TAKING THE PULSE: Casinos, especially those in tourist destinations such as Las Vegas and Atlantic City, continue to reel from the effects of the global recession, which has caused a severe drop in revenue and visitors. Several operators are struggling with massive debt taken on to fund big expansions and buyouts. Some casino companies have filed for bankruptcy, and more are likely to do so this year. Some analysts predict reverse consolidation, with the largest companies shrinking and smaller, multi-casino operators emerging.

 
   COMPANIES TO WATCH: 
 
   Wynn Resorts Ltd. (WYNN) - reports May 5 
 

Wall Street Expectations: Analysts polled by Thomson Reuters project earnings of 2 cents a share on revenue of $743 million. A year earlier, Wynn reported net income of 41 cents on revenue of $778.7 million.

Key Issues: Wynn, which has a stronger balance sheet than most of its rivals, raised $175 million from a stock offering in March and recently completed amendments to its credit agreements, giving it added flexibility to weather the industry downturn. The company, which plans to open a 400-room expansion to Wynn Macau at the end of this year, got some good news when March gaming revenues were better than expected in that Chinese gaming enclave.

 
   Boyd Gaming Corp. (BYD) - reports May 6 
 

Wall Street Expectations: Analysts are looking for earnings of 8 cents a share on revenue of $435 million, compared with a year-earlier net loss of 37 cents - caused by a write-off - and revenue of $471.1 million.

Key Issues: As one of the oldest Las Vegas gambling companies, Boyd's customers include many locals, who are struggling with declining home values and job losses. Boyd, which has delayed indefinitely its $4 billion-plus Echelon Place project in Las Vegas, last month expressed interest again in buying Station Casinos Inc. Meanwhile, the Borgata Hotel and Casino in Atlantic City, jointly owned by MGM Mirage (MGM), outperformed in a down market last year.

 
   MGM Mirage (MGM) - reporting date to be announced 
 

Wall Street Expectations: The debt-laden company is projected to post a loss of 7 cents a share on revenue of $1.58 billion. The prior year's net income was 40 cents a share on net revenue of $1.88 billion.

Key Issues: MGM Mirage is struggling to remain in compliance with its debt covenants while major bondholders call for a bankruptcy filing. On Wednesday, the company and Dubai World, its partner in the $8.6 billion CityCenter under construction in Las Vegas, struck a deal with lenders that guarantees the project will be finished. MGM Mirage also is seeking buyers for two of its steadiest cash cows, MGM Grand Detroit and the Beau Rivage casino in Biloxi, Miss.

 
   Las Vegas Sands Corp. (LVS) - reporting date to be announced 
 

Wall Street Expectations: Analysts forecast a loss of 2 cents a share on revenue of $1.06 billion. A year earlier, Sands reported a net loss of 3 cents on net revenue of $1.08 billion.

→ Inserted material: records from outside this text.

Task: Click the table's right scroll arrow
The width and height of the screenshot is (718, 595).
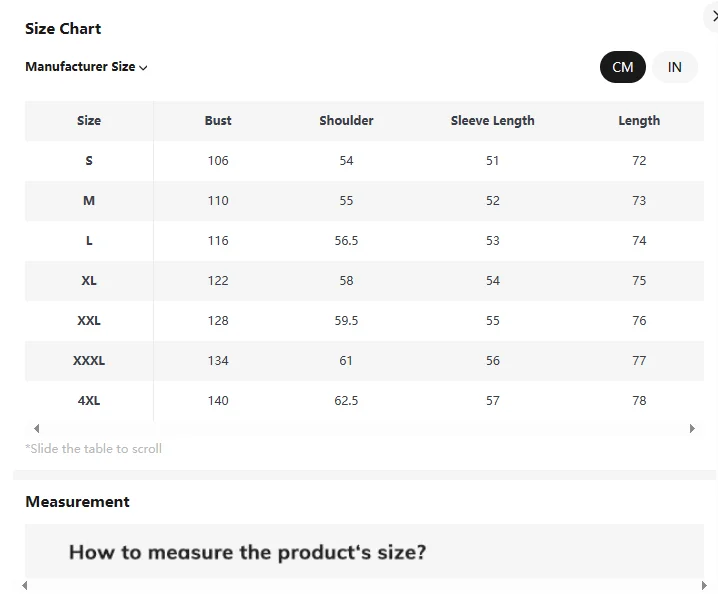Action: pyautogui.click(x=692, y=428)
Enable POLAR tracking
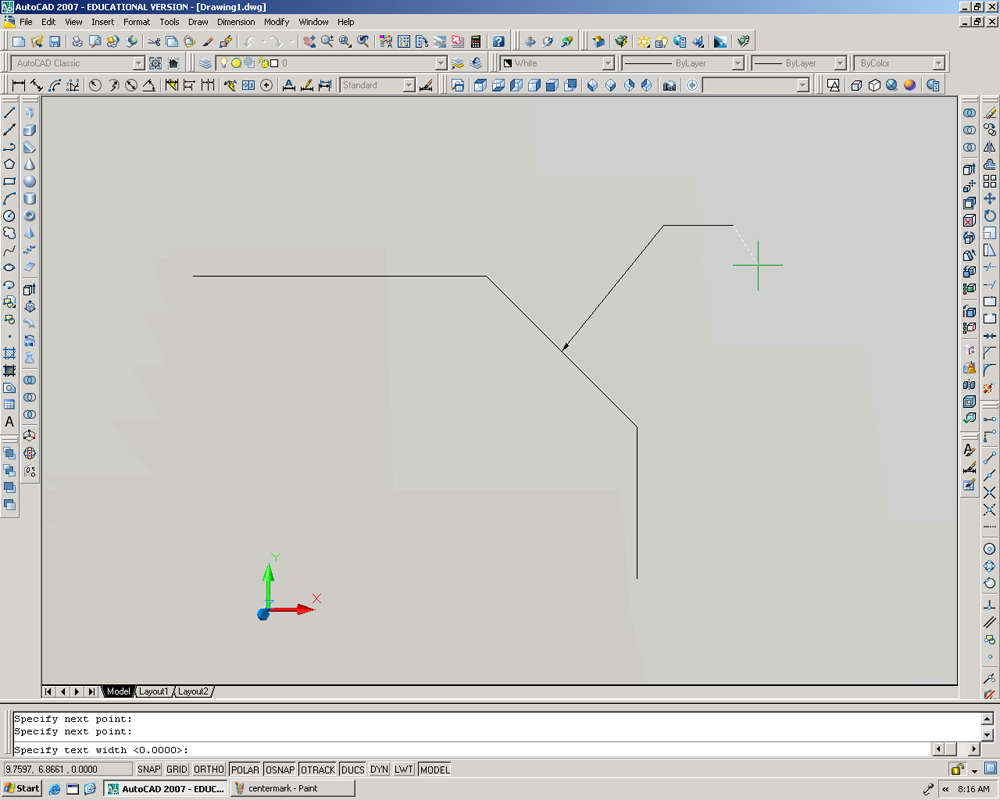 (x=244, y=769)
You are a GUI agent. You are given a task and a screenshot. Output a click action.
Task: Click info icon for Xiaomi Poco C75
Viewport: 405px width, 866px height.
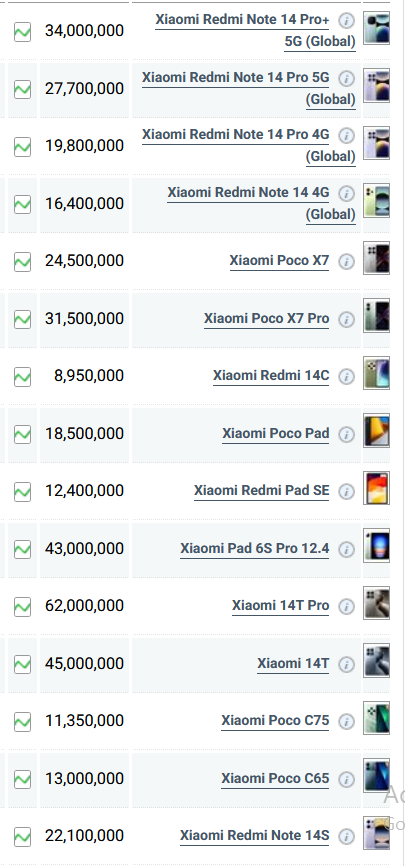(x=346, y=722)

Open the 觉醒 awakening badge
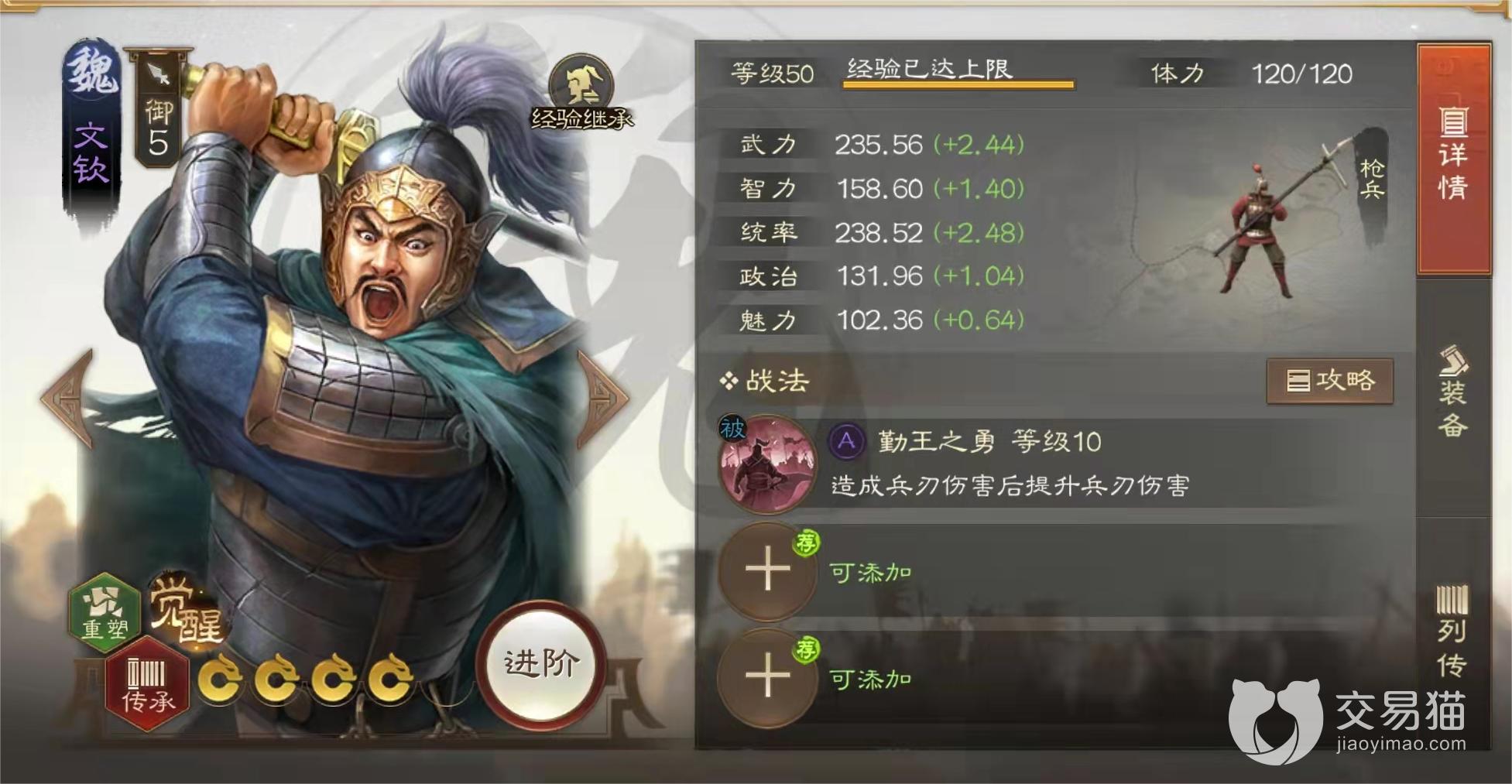coord(185,611)
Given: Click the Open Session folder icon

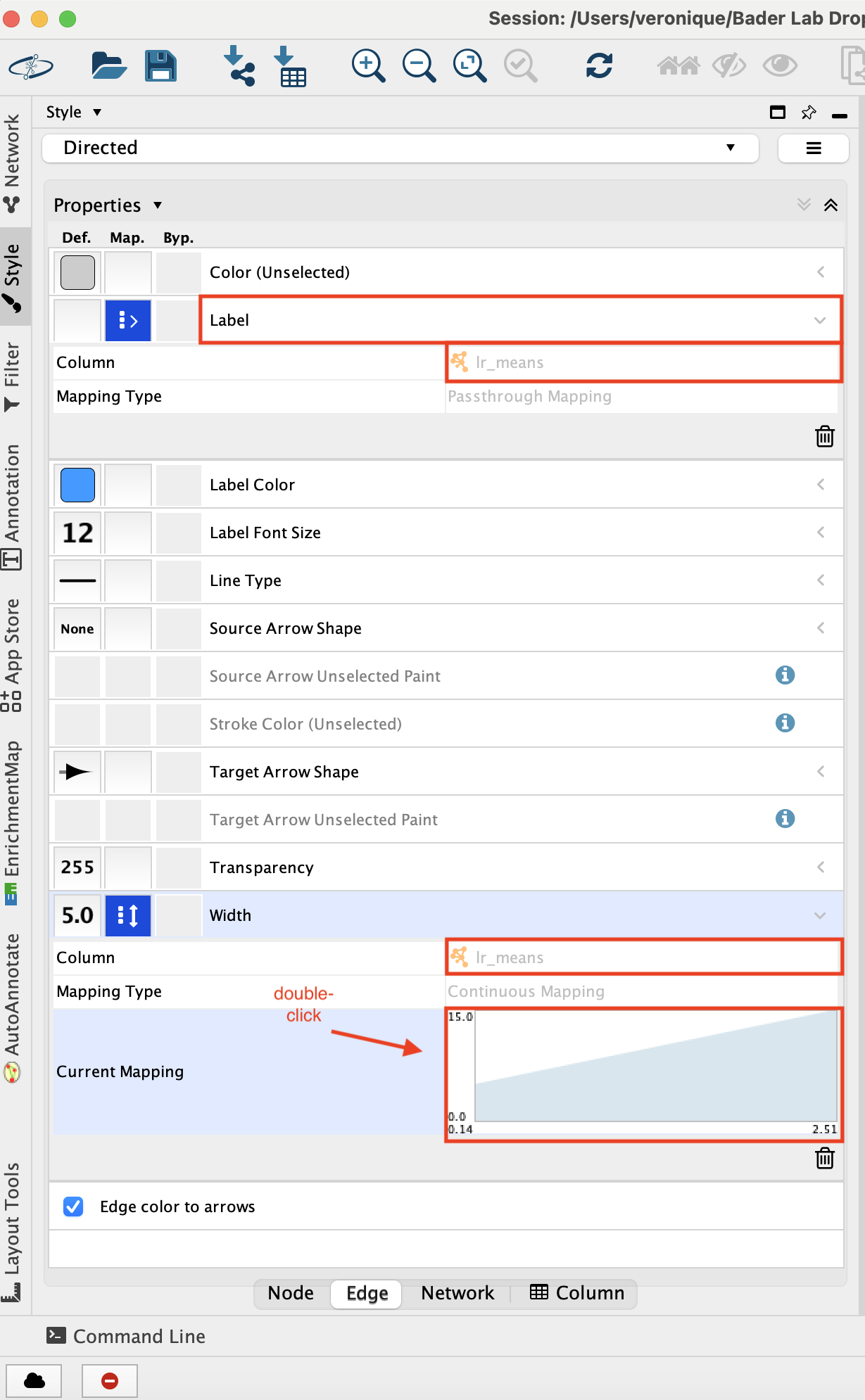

Key Issues: The casino giant, best known for the Venetian resort in Las Vegas, last week reached an agreement that will allow it to repurchase up to $800 million in debt. Sands reportedly is considering the sale of some of its Macau casino operations under a lease-back arrangement potentially worth $1.3 billion as well as the sale of some of its shopping malls in Macau. The Sands of Bethlehem, located north of Philadelphia, is slated to open May 22.

(The Thomson Reuters estimate and year-ago net may not be comparable due to one-time items and other adjustments.)